Subramanya Sastry wrote:
I may have been wrong. I had a chance to think through this a little
bit more.
Consider this ruby code:
i = 5
v1 = i + 1
some_random_method_call()
v2 = i + 1
In this code snippet, the second '+' might not get optimized because
'some_random_method_call' could monkeypatch Fixnum.+ in the course of
whatever it does. This means that calls form hard walls beyond which
you cannot hoist method and class modification guards (unless of course,
you can precisely determine the set of methods any given call can modify
-- for example, that 'some_random_method_call' will not modify Fixnum.+).
This is certainly a challenge for entirely eliminating guards, and I
believe even the fastest Ruby implementations currently are unable to
remove those guards completely.
In this example, if we can at least prove that i, v1, and v2 will always
be Fixnum when Fixnum#+ has not been replaced, we can emit guarded
optimized versions alongside deoptimized versions. Because Fixnum#+
falls on the "rarely or never replaced" end of the spectrum, reducing +
operations to a simple type guard plus "Fixnum has been modified" guard
is probably the best we can do without code replacement. More on code
replacement thoughts later.
So, this is somewhat similar to pointer alias analysis in C programs.
In C programs, the ability to pass around pointers and manipulate them
in an unrestricted fashion effectively restricts the kind of
optimizations that a compiler can do. Similarly, in Ruby programs, it
seems to me that the ability for code to arbitrarily modify code
effectively restricts the kind of optimizations that a compiler can do.
Open classes and eval and all of that are to Ruby what pointers are to
C. Potentially powerful for the programmer, but hell for the compiler.
More on this further below after discussion of the multi-threaded scenario.
It is true that we generally must assume code modification events will
have a large impact on core methods. This means we need to always guard,
even if such modifications are exceedingly rare. However it may be
pessimistic to assume such guards will be unacceptably slow in
comparison to the rest of the system, when this may or may not be the
case. Currently, all method calls in normal execution scenarios must
read a volatile field for the call site invalidation guard. Although
it's difficult to measure accurately, the volatile guard should in
theory be a very large expense, and John Rose said as much when I
described our current system to him. But it may be possible to make such
guards non-volatile if we have other mechanisms for triggering memory
synchronization that those non-volatile calls could see.
One theory I had was that since we periodically ping another volatile
field for cross-thread events (kill, raise), there may be a way we can
rely on those events to trigger our memory sync. But I am unfamiliar
enough with the Java memory model that I do not know if such a
volatility-reducing mechanism would work or be reliable.
If thread 2 modifies Fixnum.+, you might expect the modification to be
reflected in thread 1 at some point. If you hoist method/class guards
all the way outside the loop and convert the i+1 to integer addition,
code modifications from thread 2 won't propagate to thread 1.
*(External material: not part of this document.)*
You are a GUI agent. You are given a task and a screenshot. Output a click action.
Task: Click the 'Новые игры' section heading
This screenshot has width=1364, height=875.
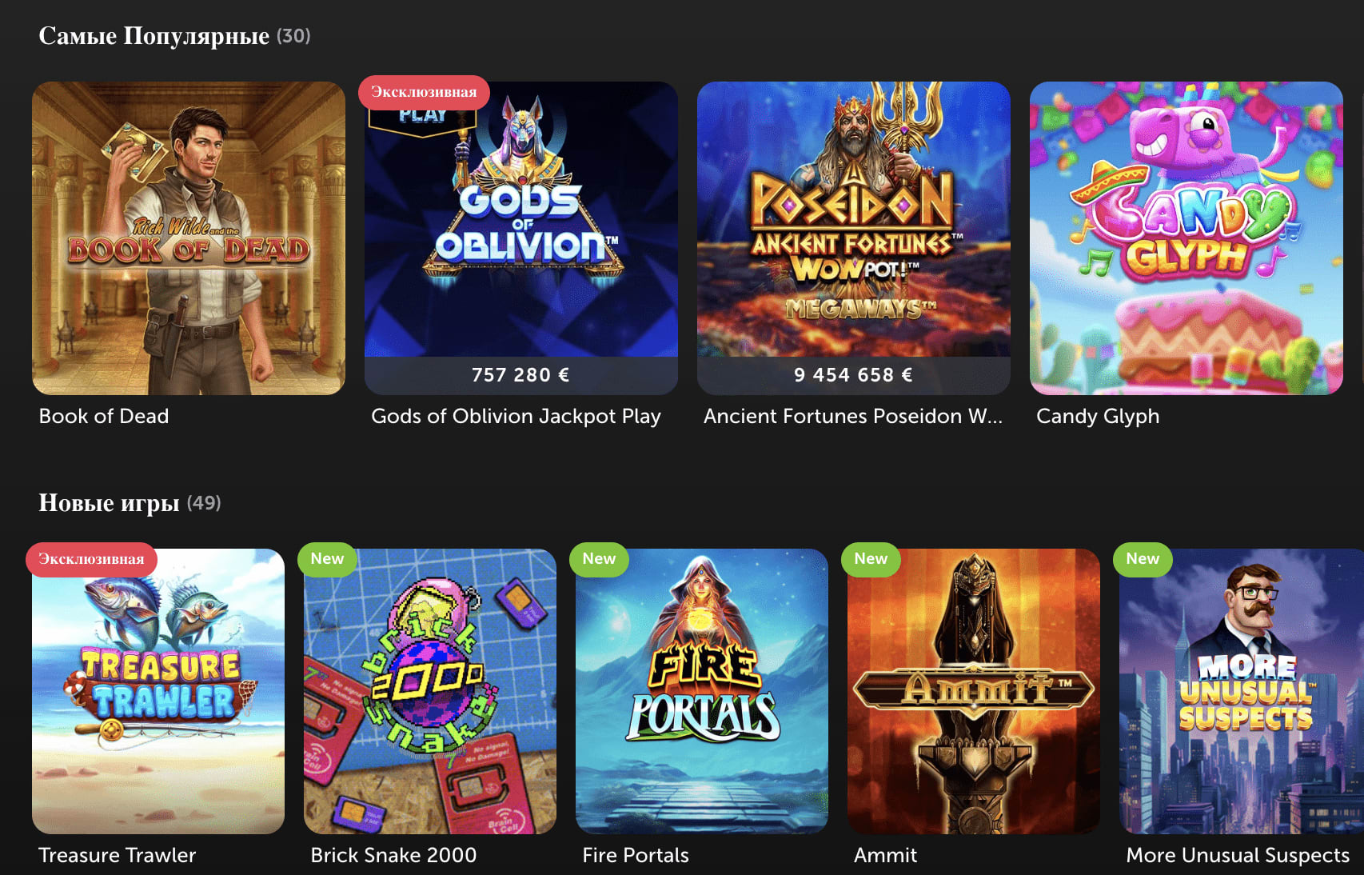pos(109,503)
But, in this scenario, I would argue that any code that relies on
behavior like this is broken. This is effectively a race condition and
different ruby implementations will yield different behavior. In fact,
code modification by meta-programming is effectively modifying class
meta-data. So, concurrent code modification is not very different from
concurrent writes to program data. I am not sure if the meta
programming model treats modification to open classes as changes to a
program-visible meta-data. If it were, then programmer can then
synchronize on that meta-data object before patching code. But, I
expect this is not the case because that would then force every method
call to acquire a lock on the class meta-data.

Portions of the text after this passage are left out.